Twin "A" was started on intravenous fluid and she received vitamin K at the outset. Plain X-ray revealed well-aerated lungs in twin "A" and the bowel contained gas. The ultrasonography of the connecting bridge revealed liver tissues with wide channels in the substance. 2 Dimensional Echocardiography was not done to save time.

Emergency separation of the twins was performed 1 hour after admission, under a general anaesthesia. An incision on the anterior surface of the bridge connecting both lobes of liver exposed the liver tissue (diameter: 5 cm wide); both peritoneal cavities were separate extending up to the centre of the isthmus. There were two falciform ligaments; the right contained an enlarged umbilical vein. The bowel of twin "A" contained gas (an intraoperative finding) and the rest of the viscera were positioned normally. The extrahepatic biliary apparatus in both of them was separate and patent. Once the peritoneal cavities of both the twins were opened, the isthmus was divided using bipolar cautery. This was an autopsy exploration of the dead baby. This completed the separation. Multiple interrupted figure of eight sutures approximated the cut margins of the shared liver. The ultrasonography report revealed the liver of body "A" was connected with that of "B" by a bridge of tissue. That bridge was divided and repaired. The posterior skin bridge was cut in line with the anterior incision. Inferiorly, the cord was left attached to twin "A". The abdomen of twin "A" could be closed easily. The procedure lasted 1 hour and 30 ml of blood was transfused.

Twin "A" was nursed in the neonatal Intensive Care Unit (ICU) under strict monitoring. Post-mortem examination of twin "B" showed hypoplastic, nonaerated lungs on both sides with atretic larynx and malformed heart.

The surviving twin (twin "A") did well in the postoperative period. Her echocardiography showed a large perimembranous Ventricular Septal Defect (VSD) which already had been enlisted for repair by cardiothoracic surgeon. The patient was discharged on the 10 th postoperative day [Figure 2]. On follow up, the patient is doing well 2 months after surgery.{Figure 2}

 Discussion



Thoraco-omphalopagus forms the commonest variety of conjoined twins. [3] The first reported surgical separation of conjoined twins is by Farius in 1689. [4] In a case report by B Birmole et al., both the separated conjoined twins died after emergency separation. [5] In 1660, Bohm [6] separated a 2-day-old xiphopagus twins with no common organs. After 1660, no other neonatal separation was reported until 1952, when Reitman et al.[7] described the separation of 1-day-old xiphopagi with a bridge of skin, subcutaneous tissues and cartilage but without organ or cavity sharing. Only nine cases of surgical separation in newborn period were found in English Literature till 1968 by Gans et al.[8]
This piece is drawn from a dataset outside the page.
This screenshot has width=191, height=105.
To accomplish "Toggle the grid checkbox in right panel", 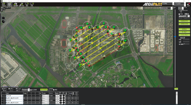I will [x=179, y=14].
Most surgeons prefer not to operate on conjoined twins in the newborn period. However, emergency surgery is indicated in cases of (1) death or impending death of one twin that threatens the survival of the other; (2) existence of severe malformation that threatens the survival of twins and requires immediate correction and (3) significant damage to connection bridge. [8],[9] In a series by Spitz et al., where seven pairs of conjoined twins underwent emergency separation, only four of the twins survived. [10] In another series by Watanatittan, only two patients of the three pairs survived. [11]

We performed an emergency separation because the dead twin ("B") threatened the survival of the partner (twin "A"). The results of clinical evaluation confirmed by autopsy showed that twin "B" was indeed a parasite of twin "A". A team approach and meticulous operative and postoperative management contributed to the success achieved in this case, even with the limited facilities in our setup.